═══ Source text
I came to crowdfunding in a rather peculiar way. I kept hearing people talking about it, and I am a serial and committed social entrepreneur. In fact, the other day a journalist said that I must be one of the few MPs who own a church, a poet’s house and a pub, all through trusts, foundations or charities that I chair.

As I say, I am a social entrepreneur and social entrepreneurs always want money. I do not mind asking rich people, big corporations, trusts and foundations for money, but sometimes—especially since 2008—it has been harder raising money from those sources than it was before.

Increasingly, I heard about social impact investment and crowdfunding, so I decided that I needed some more information. I got in touch with the House of Commons Library, but the staff there said they had never heard of crowdfunding; it was the first time that the staff of the Library of this great House has ever said that it could not help me. I then tweeted about crowdfunding, and all sorts of interesting people pitched up in the House of Commons and started to educate me about it. We formed the Westminster crowdfunding forum, we have an all-party group on crowdfunding and non-banking finance, and suddenly we have what I think is the first debate on crowdfunding in Parliament; I am grateful that we have it.

What is so exciting about crowdfunding is that it gives power to the crowd—to ordinary people—to say that there is a problem in their community and that they can form a small group to head something up. They can form a community enterprise and they can fund it through the crowd on the internet, on a platform; there are now many platforms out there that enable crowdfunding. Some of them specialise in education, others in financing films and theatre, and others in community enterprises. However, that is only one side of crowdfunding.

For me, crowdfunding is one of the most vibrant, exciting and important industries to appear in the past decade. The possibilities of crowdfunding are endless, first because all of us know that most people who are entering employment in this country today will work for small and medium-sized enterprises. If we can have more and more SME start-ups and they can grow successfully, the country will be so much wealthier and so much more successful.

The fact is that start-ups have the most difficulty in getting money from the conventional banks. Very often, the banks have failed them, because start-ups have no track record and no history; consequently, banks are very cautious about lending money to them.

Crowdfunding enables and empowers people who want to start a business to do it in their own way, and to raise the money to do so. It often starts with friends and family, and then a wider range of people become excited about the enterprise and put a little bit of money in to help it start. The history of the last few years has been that many more businesses have started up successfully using crowdfunding and the new social media to reach out to a broader audience and involve them in a very interesting way.

Crowdfunding is the practice of funding a project or venture by raising many small amounts of money from a large number of people, typically via the internet. However, people become confused about what is crowdfunding and what is not. I will talk briefly about four kinds of crowdfunding.

First, there is equity crowdfunding. It is very simple indeed. Someone wants to start a business and they give a share in their business to someone else. It may be worth a fiver, or fifty quid, but it is usually only a small amount—an amount that I am sure you, Mr Chope, and I could afford to put into an enterprise that we believed in and that might make us money in the longer term. It is also possible for someone to invest in the little corner shop that they do not have in their village or community, or in a failing pub that the community wants to take over. There are lots of enterprises that crowdfunding can help.
══════
═══ Given entries
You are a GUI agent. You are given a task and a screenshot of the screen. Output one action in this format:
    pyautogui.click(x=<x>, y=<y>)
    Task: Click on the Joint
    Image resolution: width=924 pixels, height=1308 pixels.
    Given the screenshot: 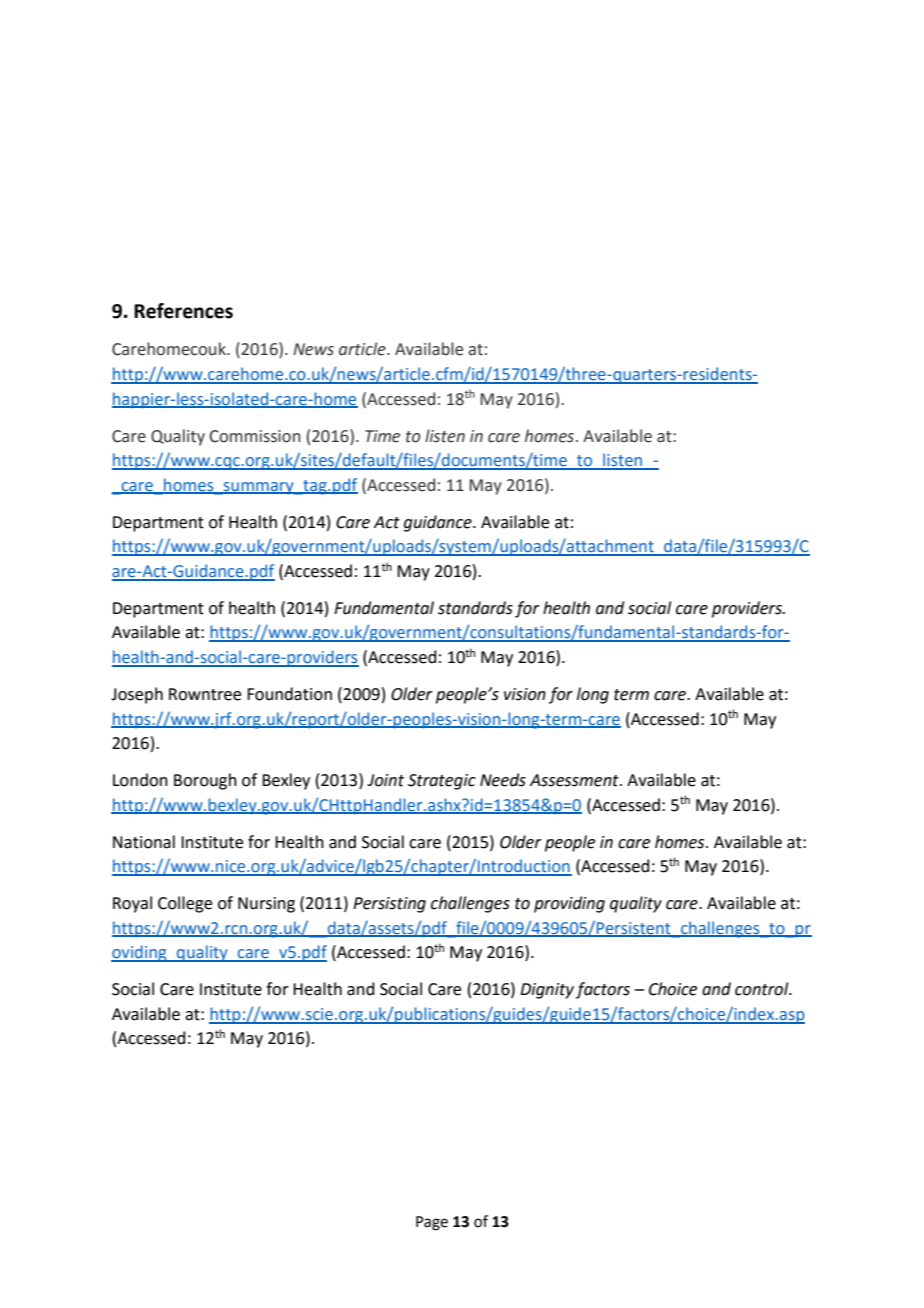 What is the action you would take?
    pyautogui.click(x=385, y=780)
══════
Work required »
Please answer these questions using the crowdfunding speech:
(a) Which three things did a journalist say the speaker owns?
(b) What did the House of Commons Library staff say when asked about crowdfunding?
(c) How many kinds of crowdfunding does the speaker plan to discuss?

Problem solution »
(a) A church, a poet's house and a pub.
(b) They said they had never heard of crowdfunding.
(c) Four.